Die Rechtsprechung des BVerfG zur Verfassungsmäßigkeit der Abfärberegelung für die Rechtslage 1988 (BVerfG v. 15.1.2008, 1 BvL 2/04, BVerfGE 120 S. 1) gilt unverändert auch für § 15 Abs. 3 Nr. 1 Satz 1 Alt. 1 EStG n.F. Die BVerfG-Entscheidung betrifft zwar die umqualifizierende Wirkung einer gewerblichen Tätigkeit auf eine freiberuflich tätige Personengesellschaft. Das BVerfG hat jedoch in seine Überlegungen auch gemischt tätige vermögensverwaltende Personengesellschaften einbezogen.

Ausgliederungsmodell

Die mit der Abfärbung verbundenen Nachteile stehen in einem vertretbaren Verhältnis zu den mit der Regelung verfolgten Zielen (Erleichterung der Einkünfteermittlung, Sicherung der GewSt). Die zusätzliche Belastung wird durch die Möglichkeit abgemildert, der Abfärberegelung durch die Gründung einer zweiten personenidentischen Personengesellschaft auszuweichen (Ausgliederungsmodell). 

Keine unzulässige Rückwirkung

Die rückwirkende Geltung der Neuregelung (§ 15 Abs. 3 Nr. 1 Satz 2 EStG n.F.) ist verfassungsrechtlich nicht zu beanstanden. Denn der Gesetzgeber hat damit lediglich eine Rechtslage festgeschrieben, die vor dem BFH-Urteil v. 12.4.2018, IV R 5/15, BStBl II 2020 S. 118, der gefestigten Rechtsprechung und Praxis entsprochen hat.
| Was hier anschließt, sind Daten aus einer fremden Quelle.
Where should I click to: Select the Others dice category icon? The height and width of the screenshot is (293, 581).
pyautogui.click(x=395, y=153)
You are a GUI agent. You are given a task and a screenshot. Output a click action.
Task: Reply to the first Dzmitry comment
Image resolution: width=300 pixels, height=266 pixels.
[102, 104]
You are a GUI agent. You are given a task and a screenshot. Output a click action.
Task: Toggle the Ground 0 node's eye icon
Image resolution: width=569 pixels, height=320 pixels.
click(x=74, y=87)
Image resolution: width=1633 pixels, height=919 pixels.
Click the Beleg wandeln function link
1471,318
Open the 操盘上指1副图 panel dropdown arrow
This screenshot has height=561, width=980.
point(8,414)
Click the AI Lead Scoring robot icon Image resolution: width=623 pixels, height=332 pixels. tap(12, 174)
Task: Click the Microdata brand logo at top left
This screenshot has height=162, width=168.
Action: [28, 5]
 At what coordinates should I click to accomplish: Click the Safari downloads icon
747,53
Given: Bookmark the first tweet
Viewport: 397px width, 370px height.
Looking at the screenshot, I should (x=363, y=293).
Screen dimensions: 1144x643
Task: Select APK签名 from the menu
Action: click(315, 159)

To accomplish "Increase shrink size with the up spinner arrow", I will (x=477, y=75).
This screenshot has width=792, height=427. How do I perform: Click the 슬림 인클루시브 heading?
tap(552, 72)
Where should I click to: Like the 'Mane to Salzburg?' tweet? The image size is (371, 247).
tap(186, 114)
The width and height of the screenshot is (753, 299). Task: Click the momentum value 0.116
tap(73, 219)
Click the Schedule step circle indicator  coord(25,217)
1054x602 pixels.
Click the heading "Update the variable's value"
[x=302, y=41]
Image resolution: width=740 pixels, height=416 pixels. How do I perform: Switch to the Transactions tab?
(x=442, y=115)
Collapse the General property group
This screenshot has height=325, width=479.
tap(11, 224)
Die Rechtsprechungsänderung durch das vorgenannte Urteil war (als nicht bestätigte Einzelfallentscheidung) nicht geeignet, Vertrauen zu erzeugen, dass bei gemischt tätigen vermögensverwaltenden Personengesellschaften Verluste im gewerblichen Bereich nicht abfärben.

BFH Urteil vom 30.06.2022 - IV R 42/19 (veröffentlicht am 27.10.2022)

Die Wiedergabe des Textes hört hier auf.